## INPUT MATERIAL

┌────────

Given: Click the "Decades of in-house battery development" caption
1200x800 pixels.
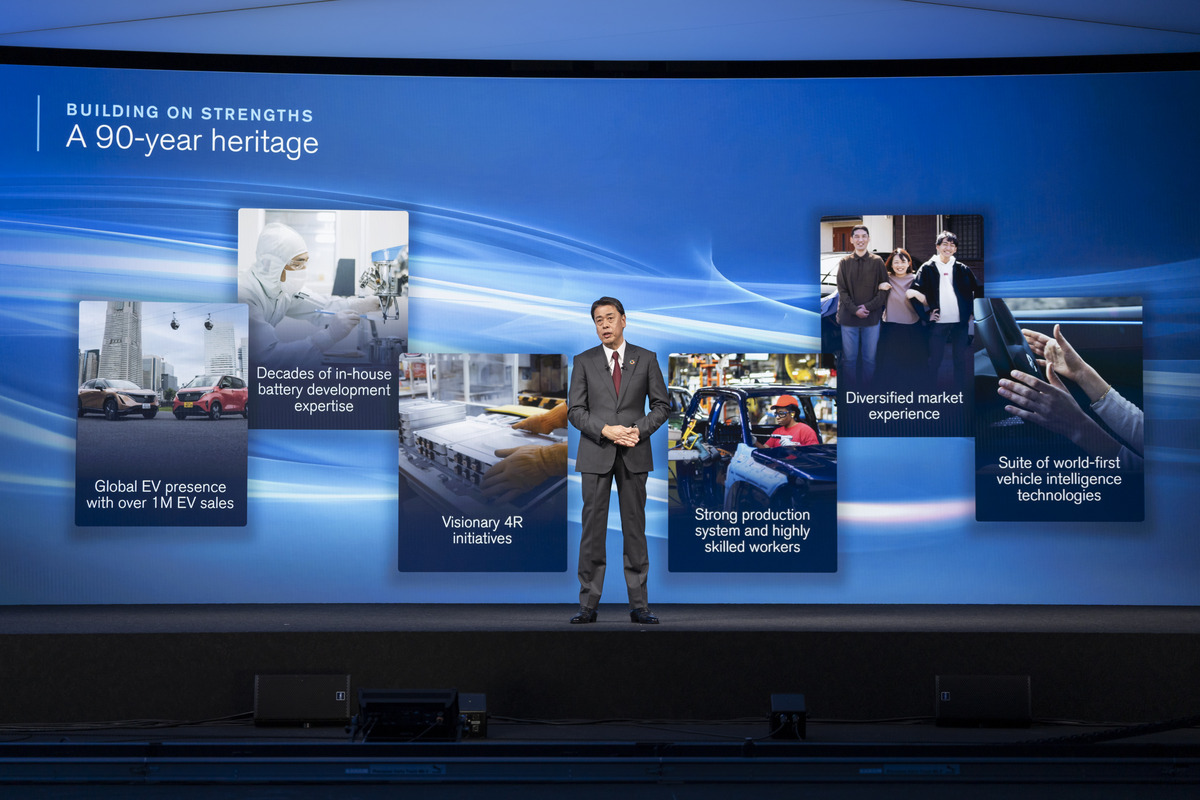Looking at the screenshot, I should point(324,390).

└────────
┌────────

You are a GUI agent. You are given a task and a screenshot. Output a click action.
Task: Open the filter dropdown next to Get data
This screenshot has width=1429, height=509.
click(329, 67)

└────────

## INSTRUCTIONS FOR THE TASK
Render the listing from the line with "Given: Click the" up to and including the line with "Looking at the" as a Markdown table with the columns Number and Record line, skipping blank lines and leaving out the pictures.

## WRITTEN ANSWER
| Number | Record line |
|---|---|
| 1 | Given: Click the "Decades of in-house battery development" caption |
| 2 | 1200x800 pixels. |
| 3 | Looking at the screenshot, I should point(324,390). |